Little rumblings and grumblings by college athletes who feel as if they have been used and abused by their institutions, which rake in hundreds of thousands of dollars and distribute very little of that money to the people who are responsible for bringing in that money in the first place the players themselves.
With the disclosure of CBS's $6 billion contract with the NCAA to continue televising the men's national basketball tournament, talk has once again resumed of paying college athletes for their services.
At first, the idea doesn't seem like too bad of a plan. After all, universities such as Florida State, Notre Dame and Michigan have abundant financial resources that would make paying athletes seem reasonable.
Of course, not all NCAA Division I schools have the same resources, so let's briefly play with some hypothetical scenarios.
Imagine a highly-touted running back out of southern California, and for the sake of argument we'll name this kid Jim Bob Beetlewacker. Jim Bob is heavily recruited by many NCAA Division I schools, and he has narrowed his decision to three Notre Dame, Oregon State and San Diego State.
If the NCAA said schools had to begin paying football players, what school is most likely to be able to pay for Jim Bob's services? Naturally, Notre Dame.
The biggest universities will not only dwarf smaller institutions in the sheer number of students, faculty, etc., but will also be able to offer more money to each player.
And it won't simply be poverty-stricken athletes who take the money and run, catch, tackle or shoot for their respective school. It will be any 18-year-old kid who wants a little extra change in his pocket when he wants to go do the things 18-year-old kids do.
And who gets paid by each university? Do all the student-athletes get paid even athletes in lacrosse, field hockey, volleyball, soccer or baseball?
That seems extraordinarily unlikely.
Do superstars on respective teams earn more money than teammates simply because they may grab more rebounds, throw more touchdowns or hit more home runs?
And what about universities that turn a profit in one, maybe two, sports?
At many colleges nationwide, football is the only sport that manages to finish in the black every year. Football often times funds every other sport, including both men's and women's basketball and other sports that receive less notoriety.

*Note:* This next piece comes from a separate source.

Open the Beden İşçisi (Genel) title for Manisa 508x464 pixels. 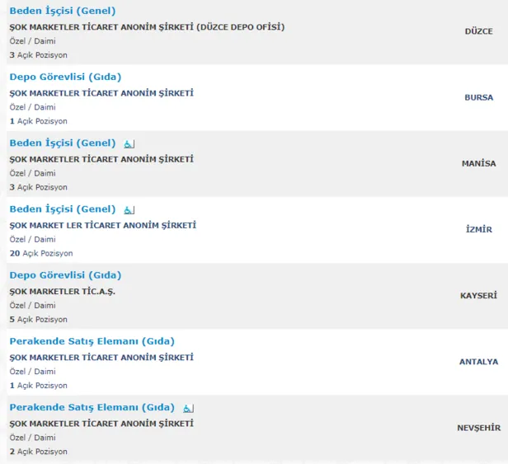(63, 143)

It doesn't take Donald Trump to understand that paying players by taking a large portion of money away from an athletic department essentially funded through football spells doom for several sports at that institution.

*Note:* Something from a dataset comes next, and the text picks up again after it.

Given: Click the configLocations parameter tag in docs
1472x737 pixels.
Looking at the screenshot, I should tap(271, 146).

How can a school such as Washington State University, which quite possibly would not even have an athletic program if not for the money generated by football, continue to fund smaller, less-visible sports such as rugby or women's soccer if it is forced to pay every athlete wearing a Cougar uniform?
Athletes are also earning scholarships, which are a form of payment themselves. A basketball player who gets a full-ride scholarship at Stanford saves himself $32,015 every year.
Uh, that seems like a hefty payment right there for some of the best education any university could hope to offer.
Speaking for myself, I would have volunteered to have each of my pinky toes removed for a free education at an upper-level university. Of course, that's what a short, slow, dumb person such as myself thinks about.
And maybe that's just it. Perhaps college athletes are much more like their professional counterparts than we originally gave them credit for far too concerned with the money-making side of sports. Is this really what collegiate sports are turning into just an amateur form of professional athletics? Is nothing sacred anymore?
Athletes concerned only with how much cash can fit into their wallets should skip college and try to make their dreams of playing professional sports come true, leaving college for those of us more interested in expanding our minds and horizons than where our next royalty check is coming from.